We do know that music was an extremely popular part of New York’s working-class and immigrant communities. Folks frequented dance and music halls, saloons and restaurants, and even played music at home. According to a New York Times article from 1930, a surprising number of apartment-dwellers had pianos.  In August 1930, when the Tenement House Department initiated an intensive drive to end violations of the 1929 Multiple Dwellings Act, over a thousand citations were issued for blocking fire escapes and party balconies.  The inspectors “found that the radio was so popular that families looked down upon their pianos as ‘white elephants.’ In fact, rather than pay $10 for moving them, the modern New York City family leaves ‘the piano high and dry in the old apartment for the landlord to worry over.’”

[Photo Credit: Tenement Museum]

It’s quite surprising that tenement dwellers could even fit small pianos into their miniscule apartments.  And here you thought your neighbor with that Les Paul and Marshall stack amped at 11 was a nightmare!

Written by Kate Stober, Tenement Museum

  • Seth Gordon

    Silver, Sherman and Lewis were quite the songwriting team back in the day. They had a few hits recorded by the likes of Tommy Dorsey, etc, and if I remember wrote some songs for Betty Boop cartoons. Probably their most famous song was recorded after all had died, when “He’s So Unusual” was, with a gender change, covered by Cyndi Lauper.
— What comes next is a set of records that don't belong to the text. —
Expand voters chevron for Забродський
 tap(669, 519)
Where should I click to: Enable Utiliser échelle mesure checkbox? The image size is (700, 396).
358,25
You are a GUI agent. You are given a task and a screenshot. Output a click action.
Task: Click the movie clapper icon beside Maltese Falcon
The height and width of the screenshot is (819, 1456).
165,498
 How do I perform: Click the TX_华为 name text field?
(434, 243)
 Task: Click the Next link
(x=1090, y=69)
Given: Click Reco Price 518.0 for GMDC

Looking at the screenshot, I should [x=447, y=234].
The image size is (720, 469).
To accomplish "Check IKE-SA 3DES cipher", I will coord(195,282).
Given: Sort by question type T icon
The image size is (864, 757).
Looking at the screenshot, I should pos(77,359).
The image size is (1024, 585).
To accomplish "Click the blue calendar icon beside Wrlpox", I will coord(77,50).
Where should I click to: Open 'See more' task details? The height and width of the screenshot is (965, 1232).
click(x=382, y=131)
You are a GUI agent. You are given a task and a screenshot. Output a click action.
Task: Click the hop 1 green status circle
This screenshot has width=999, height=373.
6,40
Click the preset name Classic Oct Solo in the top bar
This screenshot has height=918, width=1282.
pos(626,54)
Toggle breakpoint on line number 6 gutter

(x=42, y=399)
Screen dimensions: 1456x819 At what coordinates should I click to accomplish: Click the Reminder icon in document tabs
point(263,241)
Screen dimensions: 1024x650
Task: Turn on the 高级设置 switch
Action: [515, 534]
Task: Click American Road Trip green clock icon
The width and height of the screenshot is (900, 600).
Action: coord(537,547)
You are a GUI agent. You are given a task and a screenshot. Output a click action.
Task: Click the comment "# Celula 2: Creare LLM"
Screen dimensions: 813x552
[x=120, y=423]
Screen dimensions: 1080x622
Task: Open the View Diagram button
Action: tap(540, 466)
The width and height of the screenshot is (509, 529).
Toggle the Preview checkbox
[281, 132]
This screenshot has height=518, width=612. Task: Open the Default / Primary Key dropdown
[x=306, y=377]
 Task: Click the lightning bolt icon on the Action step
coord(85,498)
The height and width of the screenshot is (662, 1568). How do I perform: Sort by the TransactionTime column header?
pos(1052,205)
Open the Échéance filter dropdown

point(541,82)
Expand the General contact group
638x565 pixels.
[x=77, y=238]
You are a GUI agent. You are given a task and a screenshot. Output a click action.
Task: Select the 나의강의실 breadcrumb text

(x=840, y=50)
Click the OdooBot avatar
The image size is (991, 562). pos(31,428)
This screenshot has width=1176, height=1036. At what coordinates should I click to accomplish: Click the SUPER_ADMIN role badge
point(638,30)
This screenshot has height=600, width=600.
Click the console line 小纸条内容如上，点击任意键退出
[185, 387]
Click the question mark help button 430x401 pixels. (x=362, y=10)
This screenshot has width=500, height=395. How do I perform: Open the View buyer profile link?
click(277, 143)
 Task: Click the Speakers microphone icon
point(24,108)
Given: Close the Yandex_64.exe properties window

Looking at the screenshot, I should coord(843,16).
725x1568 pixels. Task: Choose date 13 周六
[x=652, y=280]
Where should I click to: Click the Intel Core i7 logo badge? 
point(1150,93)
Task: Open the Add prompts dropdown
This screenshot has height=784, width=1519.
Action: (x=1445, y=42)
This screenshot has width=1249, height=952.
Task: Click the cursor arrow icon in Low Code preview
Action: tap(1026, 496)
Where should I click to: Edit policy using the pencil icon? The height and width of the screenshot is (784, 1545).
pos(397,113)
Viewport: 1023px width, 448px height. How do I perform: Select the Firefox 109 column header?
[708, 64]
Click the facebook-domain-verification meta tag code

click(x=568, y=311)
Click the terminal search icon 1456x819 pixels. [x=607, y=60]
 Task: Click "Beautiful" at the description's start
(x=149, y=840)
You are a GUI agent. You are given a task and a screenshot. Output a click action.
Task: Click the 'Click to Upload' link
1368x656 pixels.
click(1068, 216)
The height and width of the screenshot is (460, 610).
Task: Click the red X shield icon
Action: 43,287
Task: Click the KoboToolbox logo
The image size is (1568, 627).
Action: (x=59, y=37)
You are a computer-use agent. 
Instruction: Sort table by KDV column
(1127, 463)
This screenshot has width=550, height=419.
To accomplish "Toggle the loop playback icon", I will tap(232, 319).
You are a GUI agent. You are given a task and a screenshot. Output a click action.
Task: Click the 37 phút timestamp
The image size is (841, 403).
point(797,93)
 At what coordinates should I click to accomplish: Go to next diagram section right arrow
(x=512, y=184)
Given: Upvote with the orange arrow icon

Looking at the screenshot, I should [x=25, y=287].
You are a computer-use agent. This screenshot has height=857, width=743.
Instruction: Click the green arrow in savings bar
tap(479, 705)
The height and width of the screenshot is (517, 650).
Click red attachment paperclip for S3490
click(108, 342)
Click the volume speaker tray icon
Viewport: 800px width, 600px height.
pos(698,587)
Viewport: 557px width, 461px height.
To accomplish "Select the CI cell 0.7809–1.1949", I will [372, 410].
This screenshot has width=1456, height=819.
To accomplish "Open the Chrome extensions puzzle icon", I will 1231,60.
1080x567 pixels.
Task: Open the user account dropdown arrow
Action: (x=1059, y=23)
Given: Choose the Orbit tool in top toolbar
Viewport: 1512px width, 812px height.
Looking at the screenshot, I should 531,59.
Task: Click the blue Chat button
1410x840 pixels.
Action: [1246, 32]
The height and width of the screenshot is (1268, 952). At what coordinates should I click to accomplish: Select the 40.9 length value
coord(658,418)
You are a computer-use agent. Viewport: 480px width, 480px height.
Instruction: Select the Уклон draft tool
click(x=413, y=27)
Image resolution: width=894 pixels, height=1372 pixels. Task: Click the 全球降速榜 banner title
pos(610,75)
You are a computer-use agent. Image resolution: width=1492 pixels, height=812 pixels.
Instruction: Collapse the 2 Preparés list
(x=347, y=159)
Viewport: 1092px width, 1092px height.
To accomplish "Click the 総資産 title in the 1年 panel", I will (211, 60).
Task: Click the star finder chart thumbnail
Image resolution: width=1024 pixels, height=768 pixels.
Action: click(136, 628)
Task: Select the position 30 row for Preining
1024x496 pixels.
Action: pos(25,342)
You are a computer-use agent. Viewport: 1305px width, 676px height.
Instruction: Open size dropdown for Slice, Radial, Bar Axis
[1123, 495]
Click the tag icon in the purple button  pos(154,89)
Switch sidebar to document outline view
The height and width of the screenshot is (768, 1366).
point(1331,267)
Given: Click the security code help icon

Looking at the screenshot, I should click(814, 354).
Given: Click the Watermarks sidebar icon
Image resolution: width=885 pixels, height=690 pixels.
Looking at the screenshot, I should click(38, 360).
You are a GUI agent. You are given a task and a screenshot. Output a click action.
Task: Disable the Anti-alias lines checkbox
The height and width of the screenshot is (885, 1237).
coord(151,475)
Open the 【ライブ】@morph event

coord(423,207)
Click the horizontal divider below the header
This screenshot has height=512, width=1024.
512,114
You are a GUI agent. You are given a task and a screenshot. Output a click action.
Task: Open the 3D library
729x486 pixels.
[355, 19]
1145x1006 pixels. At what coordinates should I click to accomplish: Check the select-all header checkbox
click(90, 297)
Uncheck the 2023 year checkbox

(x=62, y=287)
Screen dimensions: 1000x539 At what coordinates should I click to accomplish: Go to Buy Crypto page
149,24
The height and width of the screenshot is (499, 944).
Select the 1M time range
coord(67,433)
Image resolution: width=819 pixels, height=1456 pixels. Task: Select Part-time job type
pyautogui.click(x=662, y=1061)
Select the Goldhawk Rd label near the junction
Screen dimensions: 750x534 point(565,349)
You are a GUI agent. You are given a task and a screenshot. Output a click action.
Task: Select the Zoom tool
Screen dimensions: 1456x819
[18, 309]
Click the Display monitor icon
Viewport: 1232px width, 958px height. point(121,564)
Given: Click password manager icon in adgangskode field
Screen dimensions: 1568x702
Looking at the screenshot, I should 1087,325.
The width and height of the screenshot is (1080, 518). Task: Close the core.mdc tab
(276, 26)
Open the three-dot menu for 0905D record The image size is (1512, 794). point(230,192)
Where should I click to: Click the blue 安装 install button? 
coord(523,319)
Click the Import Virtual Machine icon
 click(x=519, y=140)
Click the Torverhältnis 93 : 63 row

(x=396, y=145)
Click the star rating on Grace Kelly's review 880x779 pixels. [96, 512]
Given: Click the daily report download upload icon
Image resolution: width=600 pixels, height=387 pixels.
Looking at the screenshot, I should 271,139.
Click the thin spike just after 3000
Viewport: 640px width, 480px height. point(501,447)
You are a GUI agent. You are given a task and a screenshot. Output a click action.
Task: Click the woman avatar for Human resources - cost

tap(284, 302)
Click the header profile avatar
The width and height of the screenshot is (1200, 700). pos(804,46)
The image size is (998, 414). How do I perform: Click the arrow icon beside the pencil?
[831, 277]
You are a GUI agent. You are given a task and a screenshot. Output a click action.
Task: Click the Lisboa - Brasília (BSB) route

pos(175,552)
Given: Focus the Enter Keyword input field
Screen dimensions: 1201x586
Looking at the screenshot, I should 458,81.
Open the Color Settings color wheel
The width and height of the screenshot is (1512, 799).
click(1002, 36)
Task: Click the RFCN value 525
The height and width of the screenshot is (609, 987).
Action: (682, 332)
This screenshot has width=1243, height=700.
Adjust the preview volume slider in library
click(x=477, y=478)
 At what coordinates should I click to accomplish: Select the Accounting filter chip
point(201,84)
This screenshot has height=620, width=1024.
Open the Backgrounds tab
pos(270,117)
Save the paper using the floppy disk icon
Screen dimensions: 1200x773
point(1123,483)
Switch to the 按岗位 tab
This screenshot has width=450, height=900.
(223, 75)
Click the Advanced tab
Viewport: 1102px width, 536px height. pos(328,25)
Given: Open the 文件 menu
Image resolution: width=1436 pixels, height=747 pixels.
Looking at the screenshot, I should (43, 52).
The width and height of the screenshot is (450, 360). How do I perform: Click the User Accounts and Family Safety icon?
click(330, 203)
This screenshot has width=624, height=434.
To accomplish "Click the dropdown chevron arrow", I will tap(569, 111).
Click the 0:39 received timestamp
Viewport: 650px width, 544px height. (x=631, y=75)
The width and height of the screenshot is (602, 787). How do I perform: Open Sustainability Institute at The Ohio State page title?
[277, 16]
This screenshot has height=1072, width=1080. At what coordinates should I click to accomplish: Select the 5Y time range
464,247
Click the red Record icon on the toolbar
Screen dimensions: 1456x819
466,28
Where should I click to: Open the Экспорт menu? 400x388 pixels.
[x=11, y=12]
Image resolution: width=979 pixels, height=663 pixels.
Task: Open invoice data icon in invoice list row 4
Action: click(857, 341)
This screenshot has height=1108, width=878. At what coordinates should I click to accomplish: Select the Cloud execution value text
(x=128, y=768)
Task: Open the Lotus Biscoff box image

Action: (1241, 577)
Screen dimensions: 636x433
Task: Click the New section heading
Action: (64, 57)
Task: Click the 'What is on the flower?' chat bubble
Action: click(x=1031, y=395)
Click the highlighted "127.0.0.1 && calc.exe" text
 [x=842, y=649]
    Sherman, in particular, was one of the most in-demand songwriters of his era. Also, he was the father of The Sherman Brothers – Robert & Richard – who worked for Disney for a number of years, writing the scores to Mary Poppins, Chitty Chitty Bang Bang, The Jungle Book, and a few others.

  • paul

    i worked in the LES for 15 yrs, and went into a lot of old buildings and apts where people had incredibly old memorabilia, i remember 124 ridge st a double building which was a drug den in the rear building we found stacks of old newspapers that appeared to fill the walls perhaps for insulation many of these great finds fell victim to the heroin/crack scourge that torn the place apart for years, it’s truly a shame

  • http://www.gozaic.com Lisa Lanna

    This is great. When will visitors be able to see this on a tour?

  • http://www.tenement.org Kate @ Tenement Museum

    Thank you for the feedback on the songwriters! And thanks for the LES memories – yes, there were lots of buildings like 97 Orchard around in the 1980s & early 90s – wish we could have poked around in others, too. Lisa, most of our visitors see some artifacts on each tour, like the 1870s beer stein and 1930s Chinese laundry ticket we talk about on “Piecing it Together.” Researchers are always welcome to come to the Museum archive, too!